Em önemlisi Şehit ALTUĞ VERDİ Rİze’de yani Sayın CB’nımızın memleketinde emniyet müdürü idi.
Bütün renklerin ve de tarzların içinde kendini saklamasını ve renkler ve tarzlarla operasyon yapmasını çok iyi bilen Gladio FETÖ’nün izlerini mi taşıyordu?
Bu sorular, Şehit Altuğ Verdi’nin şehadetinin basit bir bireysel olayın ötesinde bir anlam taşıyıp taşımadığını irdelememizi gerektiriyor.
Altuğ Verdi, haince bir saldırı sonucu kahpece şehit edildi. Ancak onun adı, vatan için canını feda eden ve ölümsüzleşen kahramanların arasında yerini aldı. Onu unutmadık, unutmayacağız.

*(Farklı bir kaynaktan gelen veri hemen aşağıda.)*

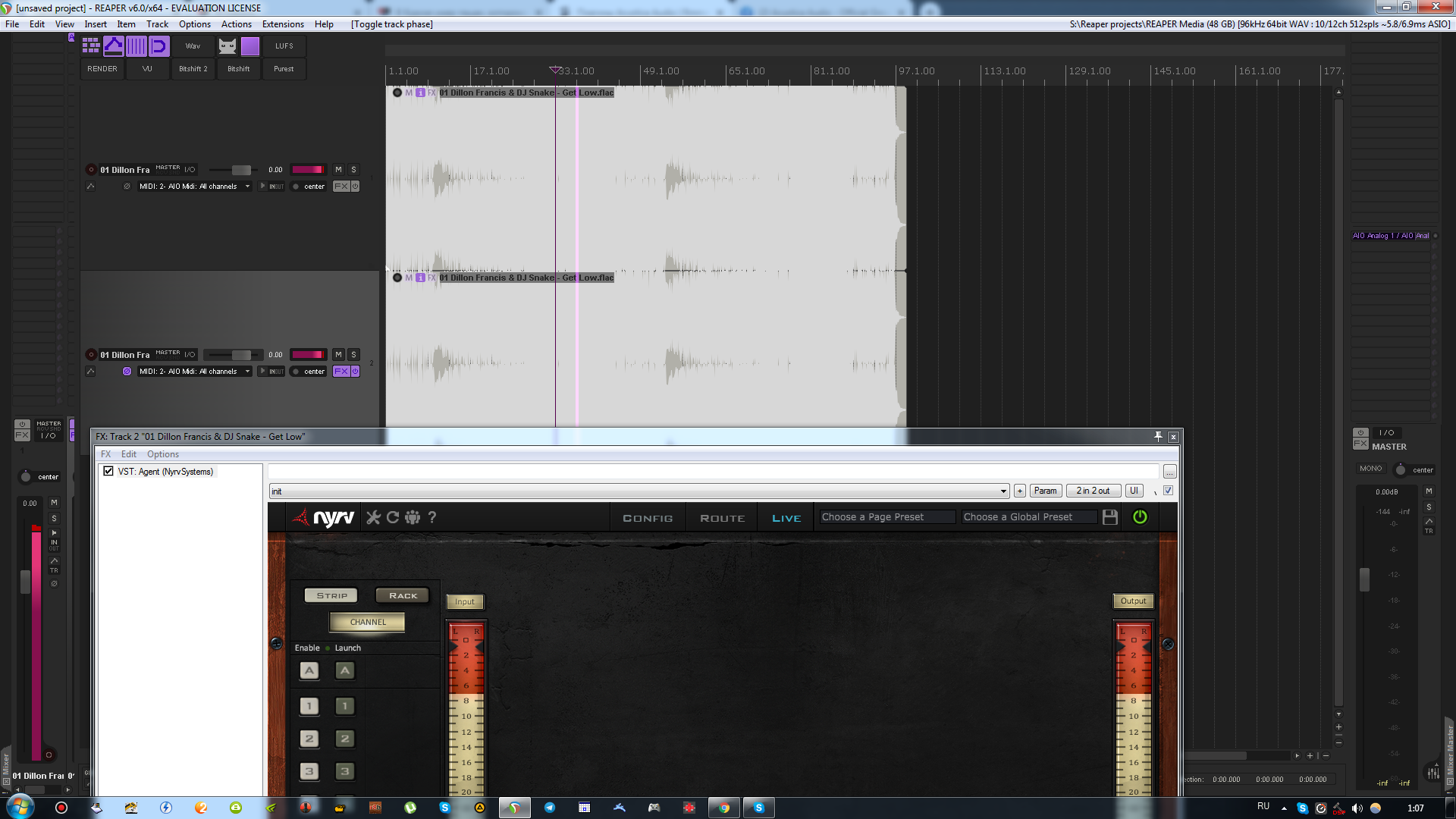Open the Extensions menu
The width and height of the screenshot is (1456, 819).
coord(283,24)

Ruhun şad olsun, Şehit Altuğ Verdi. Minnetle anıyoruz.
Gecenin en sessiz anında,
karanlık sabaha hazırlanırken, kimse bilemezdi ki bir kahpe kurşun gün ortasında bir kahramanı alacak.
Hani derler ya, “serseri kurşun.” Ama bu kurşun serseri değildi; bu kurşun çok hesaplı, çok akıl doluydu.
Tetiği çeken, niçin ateş ettiğinin ve kime doğrulttuğunun farkındaydı. Farkında olmayan ise karanlıktı.
O karanlıkta, zamanı Altuğ’a uzanacak bir el için sabırsızlanır mıydı gün olsun diye?
Ve sabah oldu…
Gün ortasında ekranlardan bir ses yankılandı: “Son dakika haberi!
Rize Emniyet Müdürü Altuğ Verdi, bir katil tarafından vurularak şehit edildi.”
Sanki gökkubbe yere inmiş, zaman durmuş, mekân hüngür hüngür ağlıyordu.
Anadolu, bir yiğit evladını daha kaybetmişti.
Katil, hiçbir şey olmamış gibi soğukkanlılığını korurken, Anadolu, gözyaşlarıyla toprağını suluyordu.
Altuğ ise yüzünde bir tebessüm ve gözlerinin kenarına düşmüş bir damla yaşla toprağa kavuşuyordu; vatanına olan sevgisinin huzuru ile sevdiklerinden ayrılmanın hüznü iç içe geçmişti.
Ve o, sessizce bir kahramana yakışır şekilde son vedasını ediyordu.